Ao privilegiar amigos, Lula perde nexo no debate sobre Orçamento
Numa República, todos são iguais aos olhos do Estado. Mas o rateio do Orçamento federal brasileiro segue a lógica de Pasárgada, onde a amizade vale mais do que a cidadania. Num instante em que Lula acusa o Congresso de "sequestrar" verbas do governo por meio de emendas opacas e impositivas, descobre-se que o Planalto também envia para meia dúzia de prefeituras as suas remessas Pix. Coisa de R$ 1,4 bilhão em um ano e meio.
Desde que Manuel Bandeira revelou o desejo de estar em Pasárgada, onde era amigo do Rei, o apreço do soberano nunca foi tão ansiado. A amizade real virou um refrão nacional de cunho pecuniário. Para alguns, ser amigo do Rei significa dar o passo mágico com o qual, no Brasil, os que estão fora passam para dentro do cofre do Tesouro. Foi o que ocorreu com os gestores petistas de quatro prefeituras paulistas —Araraquara, Mauá, Diadema e Hortolândia— e os aliados de um par de cidades fluminenses —Cabo Frio e Belford Roxo.
As seis cidades privilegiadas abrigam apenas 0,86% da população brasileira. Estão longe, muito longe dos piores índices de desenvolvimento do país. Enquanto municípios com indicadores sociais bem mais precários tropeçam na burocracia, os amigos do Rei têm acesso à garagem, sobem pelo elevador privativo e entram no gabinete presidencial sem bater, levados pela mão por Marcola, o chefe de Gabinete de Lula.

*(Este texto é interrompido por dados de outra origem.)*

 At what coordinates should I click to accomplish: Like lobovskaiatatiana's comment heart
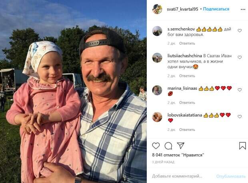tap(240, 117)
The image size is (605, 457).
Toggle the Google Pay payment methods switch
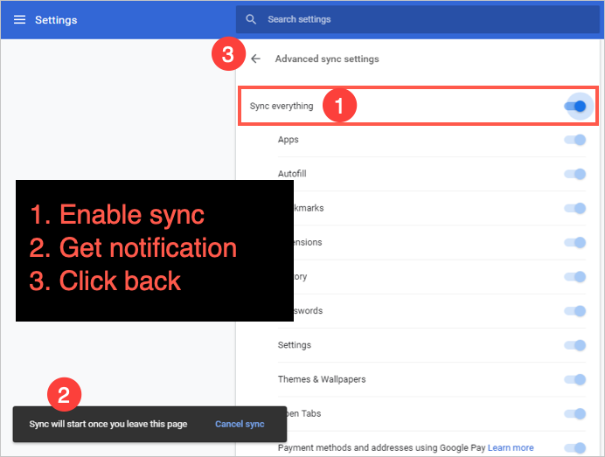tap(575, 447)
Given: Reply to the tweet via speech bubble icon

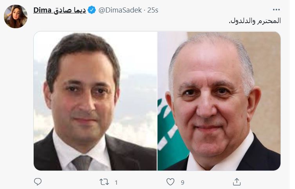Looking at the screenshot, I should (38, 182).
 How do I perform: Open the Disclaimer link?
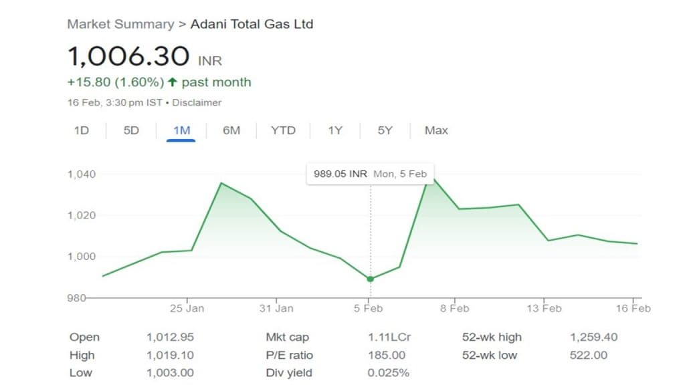point(199,103)
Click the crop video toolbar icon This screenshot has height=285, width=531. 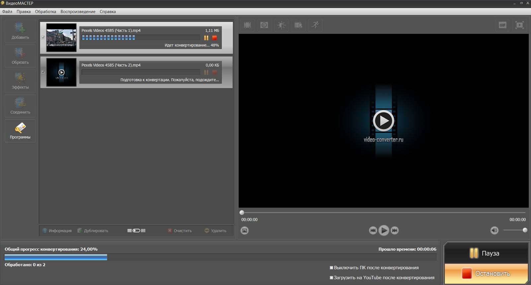click(247, 25)
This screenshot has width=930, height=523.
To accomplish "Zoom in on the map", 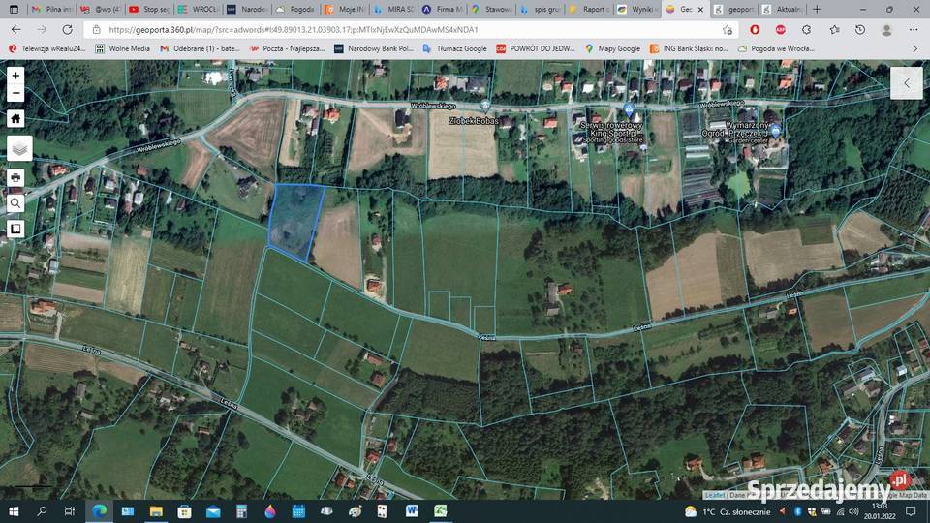I will tap(16, 76).
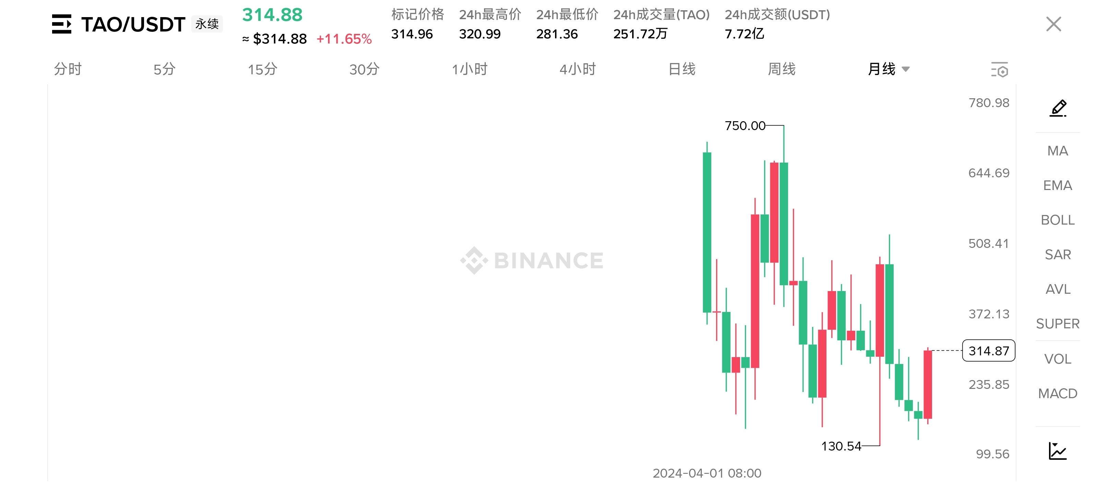Click the 314.87 current price label
Viewport: 1097px width, 493px height.
[x=988, y=351]
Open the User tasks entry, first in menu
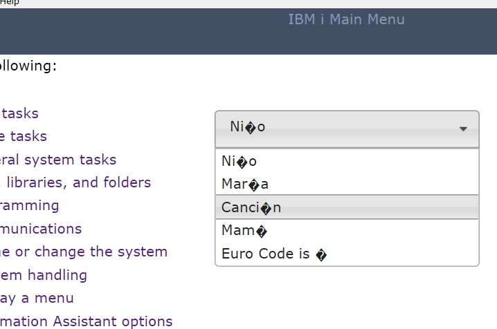Viewport: 497px width, 329px height. click(19, 113)
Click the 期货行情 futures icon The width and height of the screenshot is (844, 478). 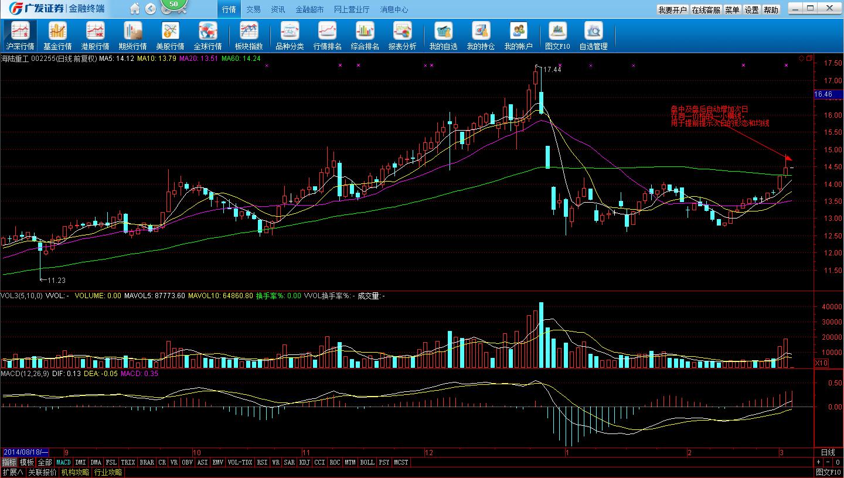132,36
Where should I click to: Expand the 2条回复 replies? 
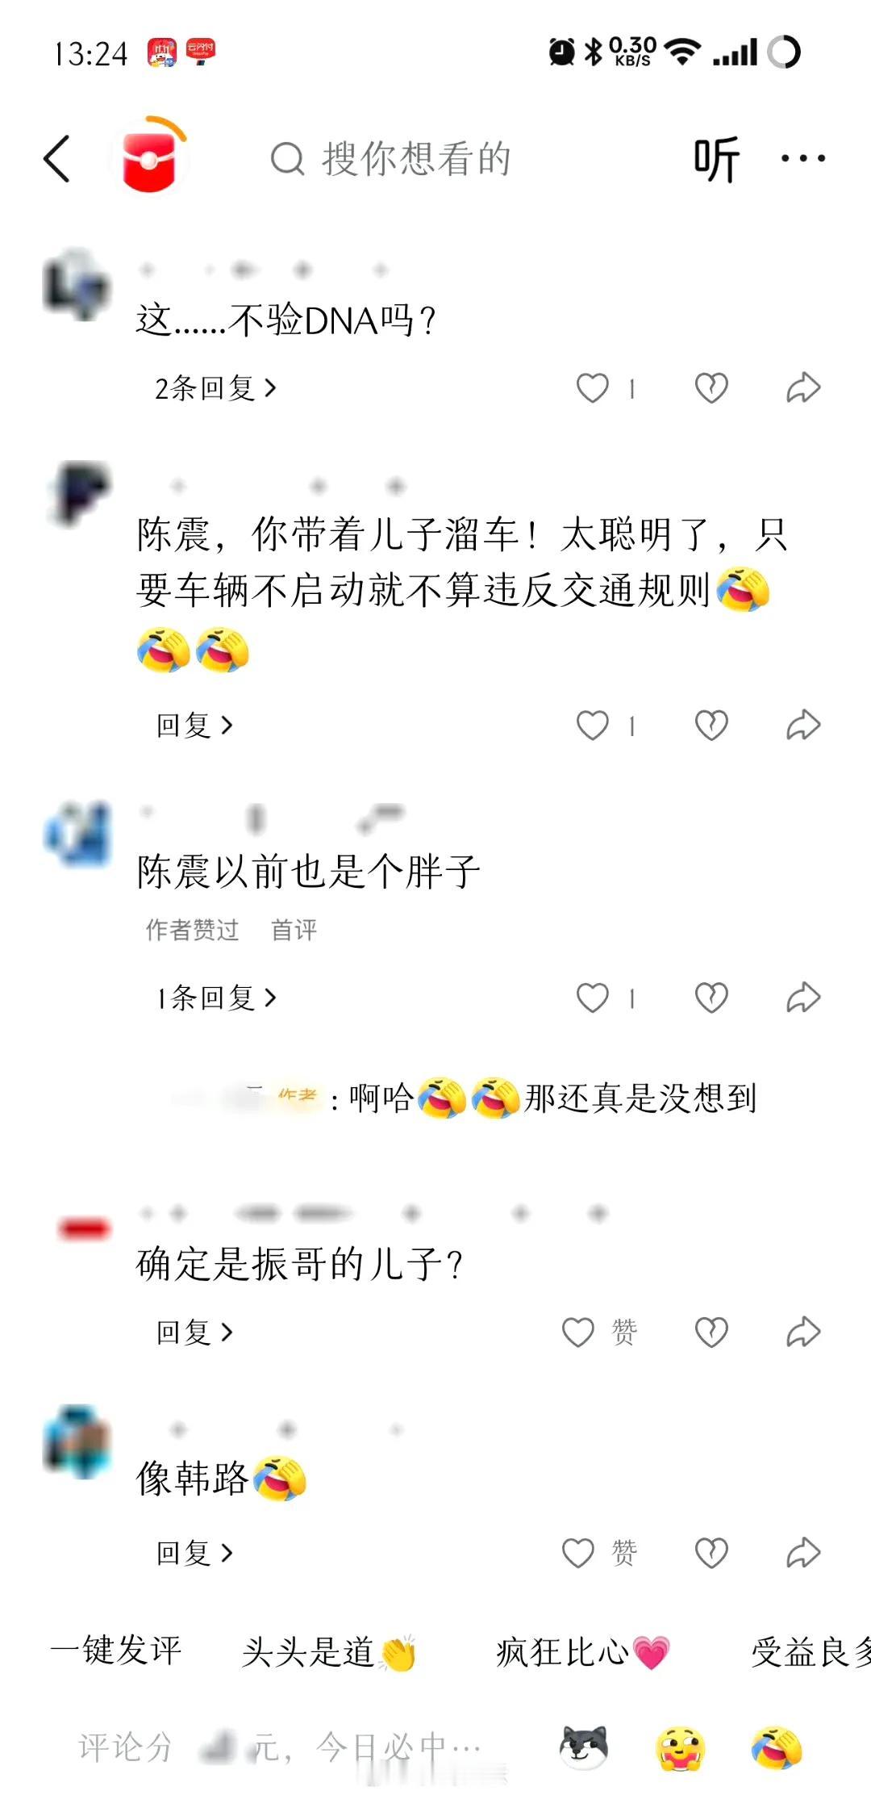pyautogui.click(x=215, y=388)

Ao beneficiar os amigos, Lula perde o nexo na guerra que trava com o Congresso para reaver parte dos R$ 50 bilhões distribuídos anualmente aos municípios por meio de emendas parlamentares. Numa República em que a Presidência é a Pasárgada de alguns, dependendo do desfecho da controvérsia orçamentária mediada pelo Supremo Tribunal Federal, quem assegurar o apreço do Rei pode até dispensar os outros atrativos da terra sonhada do poeta —ginástica, bicicleta, burro brabo, pau-de-sebo, banho de mar, beira de rio e amor desejado na cama escolhida... Tudo isso ficaria irrisório diante do acesso privilegiado à maçaneta do gabinete do Rei e, sobretudo, à chave do cofre.